Change of Conditions

Nature being nature, sometimes conditions can change at short notice. It’s a good idea to check this page ahead of your visit for any updates.

  • Lake Walla Walla Camping Area (Murray - Sunset National Park)

    All Tracks closed around Lake Walla Walla

    For Cultural Heritage Protection ALL main roads/tracks are now closed around Lake Walla Walla that lead off the Old Mail Road and Walla Walla Track . There are Road Closed signs in place and unauthorised entry into these closed areas could result in significant/major fines. These Roads will be closed for the foreseeable future.

    Access to the Lake is still permitted, however only directly from the Old Mail Road and on already defined park tracks. Please note that any powered vessels must only use an electric motor when on any water body within the park.

    Road closure on the western side of Lake Walla Walla due to Cultural Heritage protection.

    For Cultural Heritage Protection roads are now closed on the western flank of Lake Walla Walla off the Old mail road and Walla Walla Circuit track . Entry into these closed areas could result in significant/major fines.
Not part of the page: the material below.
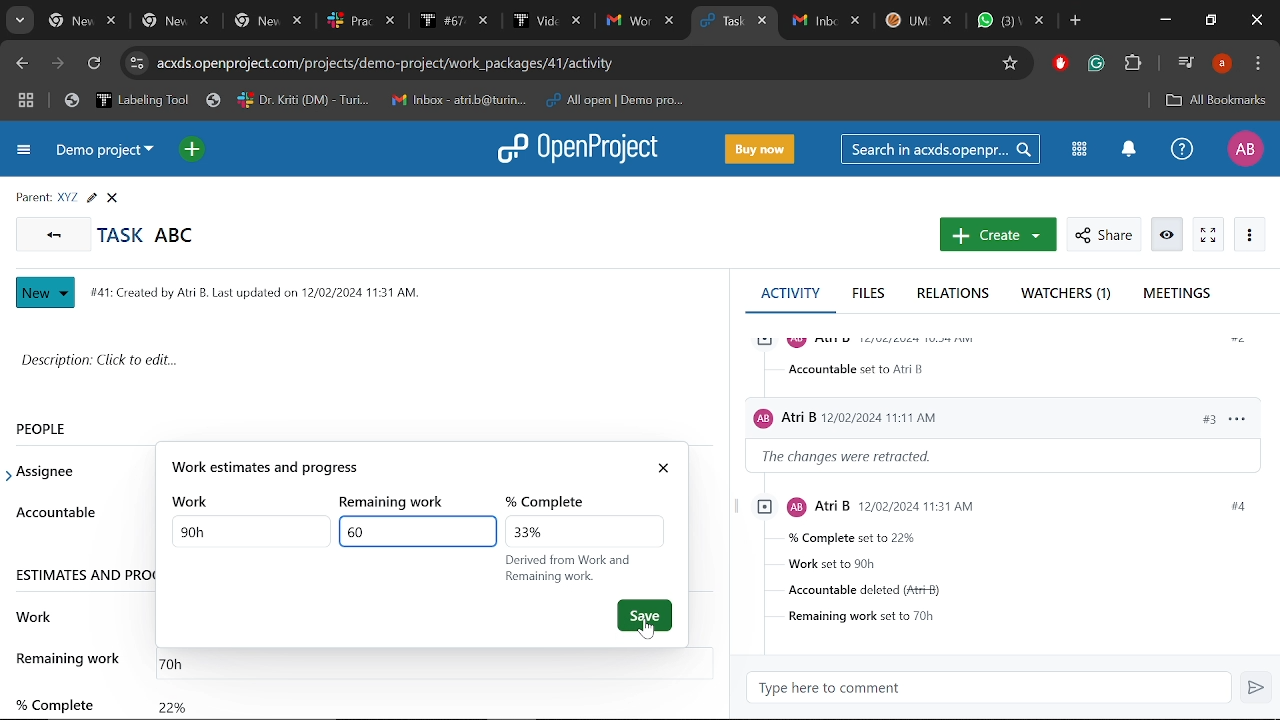  Describe the element at coordinates (63, 428) in the screenshot. I see `People` at that location.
These Roads will be closed for the foreseeable future, Visitation of the eastern side of the Lake is still permitted.

    Attachments: Lake Walla Walla Road Closure Map (56KB)

  • Notices Affecting Multiple Sites

    Lindsay Island (MSNP) - Road Closures

    Due to prolonged flood levels within the Murray River, large areas of park estate, frontage and waterways within Lindsay Island are being impacted. 

    The Little Mullaroo Creek crossing on the Sandford Track has exceeded recommended crossing levels, currently fluctuating between 1.2 – 1.5m and is no longer safe to cross. Signage remains in place. There is no access to Websters Lagoon or Kulkurna Cliffs.

    The Lindsay River crossing on the eastern entry point to Lindsay Island has exceeded recommended crossing levels, currently fluctuating between 1.5 – 1.8m and is closed to all traffic. Entry gates are locked, signage in place.

    The inner Lindsay River stony crossing on the eastern end of the island has exceeded recommended crossing levels, currently fluctuating between 1.2 – 1.5m and is no longer safe to cross.  Signage remains in place.

    Access across the stony crossing to the Mullaroo Mouth / Boat ramp has exceeded recommended crossing levels, currently fluctuating between 1.2 – 1.5m and is no longer safe to cross.